Activity list
a: Check each statement against the voice activity detection excerpt below and answer yes or no for each, quoting the words of the excerpt that settle it. (i) The thresholds for the voice activity decision must be fixed. (ii) If recalibration is desired, the mobile device returns to block 710. (iii) In Figure 8, the speech and noise reference microphones are labeled 822 and 824.
b: Copy the passage of the voice activity detection excerpt between "[0123] Figure 8" and "and signal enhancement.", inclusive.
c: Write what comes next in the voice activity detection excerpt, starting after its last sentence.

Excerpt provided
In other embodiments, the mobile device may omit determining a combined characteristic
value, for example, such as when the voice activity metric is not based on a combined
characteristic value.
[0119] The mobile device proceeds to block 750 and determines, calculates, or otherwise
generates a voice activity metric based at least in part on one or more of the speech
characteristic value, the noise characteristic value, and the combined characteristic
value. In one embodiment, the mobile device is configured to determine a ratio of
the speech autocorrelation value to the combined cross correlation value. In another
embodiment, the mobile device is configured to determine a ratio of the speech energy
value to the noise energy value. The mobile device may similarly determine other activity
metrics using other techniques.
[0120] The mobile device proceeds to block 760 and makes the voice activity decision or
otherwise determines the voice activity state. For example, the mobile device may
make the voice activity determination by comparing the voice activity metric against
one or more thresholds. The thresholds may be fixed or dynamic. In one embodiment,
the mobile device determines the presence of voice activity if the voice activity
metric exceeds a predetermined threshold.
[0121] After determining the voice activity state, the mobile device proceeds to block 770
and varies, adjusts, or otherwise modifies one or more parameters or controls based
in part on the voice activity state. For example, the mobile device can set a gain
of a speech reference signal amplifier based on the voice activity state, can use
the voice activity state to control a speech coder, or can use the voice activity
state in combination with another VAD decision to control a speech coder state.
[0122] The mobile device proceeds to decision block 780 to determine if recalibration is
desired. The mobile device can perform calibration upon passage of one or more events,
time periods, and the like, or some combination thereof. If recalibration is desired,
the mobile device returns to block 710. Otherwise, the mobile device may return to
block 722 to continue to monitor the speech and noise reference signals for voice
activity.
[0123] Figure 8 is a simplified functional block diagram of an embodiment of a mobile device
800 with a calibrated multiple microphone voice activity detector and signal enhancement.
The mobile device 800 includes speech and noise reference microphones 812 and 814,
means for converting the speech and noise reference signals to digital representations,
822 and 824, and means for canceling echo in the speech and noise reference signals
842 and 844. The means for canceling echo operate in conjunction with means for combining
a signal 832 and 834 with the output from the means for canceling.
[0124] The echo canceled speech and noise reference signals can be coupled to a means for
calibrating 850 a spectral response of a speech reference signal path to be substantially
similar to a spectral response of a noise reference signal path. The speech and noise
reference signals can also be coupled to a means for enhancing 856 at least one of
the speech reference signal or the noise reference signal. If the means for enhancing
856 is used, the voice activity metric is based at least in part on one of an enhanced
speech reference signal or an enhanced noise reference signal.
[0125] A means for detecting 860 voice activity can include means for determining an autocorrelation
based on the speech reference signal, means for determining a cross correlation based
on the speech reference signal and the noise reference signal, means for determining
a voice activity metric based in part on a ratio of the autocorrelation of the speech
reference signal to the cross correlation, and means for determining a voice activity
state by comparing the voice activity metric to at least one threshold
[0126] Methods and apparatus for voce activity detection and varying the operation of one
or more portions of a mobile device based on the voice activity state are described
herein. The VAD methods and apparatus presented herein can be used alone, they can
be combined with traditional VAD methods and apparatus to make more reliable VAD decisions.

Data
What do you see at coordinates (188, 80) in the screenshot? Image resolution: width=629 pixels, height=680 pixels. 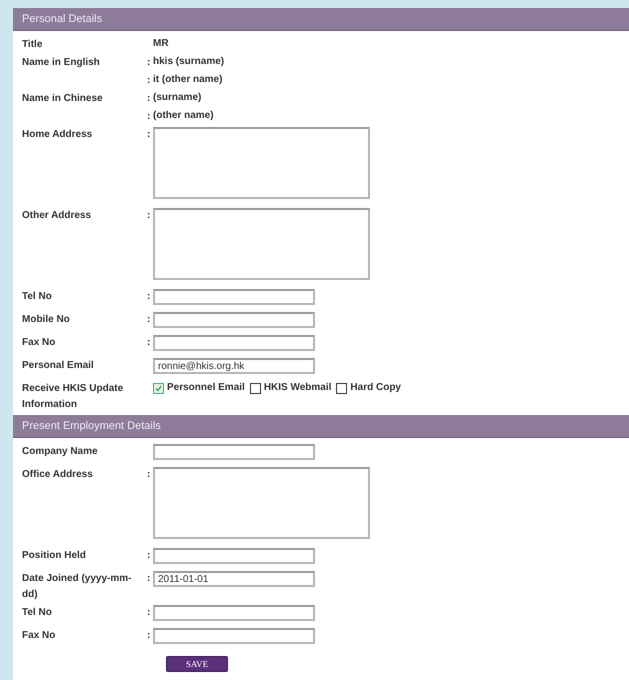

Set of answers
a:
(i) No: "The thresholds may be fixed or dynamic."
(ii) Yes: "If recalibration is desired, the mobile device returns to block 710."
(iii) No: "speech and noise reference microphones 812 and 814"

b:
[0123] Figure 8 is a simplified functional block diagram of an embodiment of a mobile device
800 with a calibrated multiple microphone voice activity detector and signal enhancement.

c:
As an example, the disclosed VAD method can be combined with a zero-crossing method
to make a more reliable decision of voice activity.
[0127] It should be noted that a person having ordinary skill in the art will recognize
that a circuit may implement some or all of the functions described above. There may
be one circuit that implements all the functions. There may also be multiple sections
of a circuit in combination with a second circuit that may implement all the functions.
In general, if multiple functions are implemented in the circuit, it may be an integrated
circuit. With current mobile platform technologies, an integrated circuit comprises
at least one digital signal processor (DSP), and at least one ARM processor to control
and/or communicate to the at least one DSPs. A circuit may be described by sections.
Often sections are re-used to perform different functions. Hence, in describing what
circuits comprise some of the descriptions above, it is understood to one of ordinary
skill in the art that a first section, a second section, a third section, a fourth
section and a fifth section of a circuit may be the same circuit, or it may be different
circuits that are part of a larger circuit or set of circuits.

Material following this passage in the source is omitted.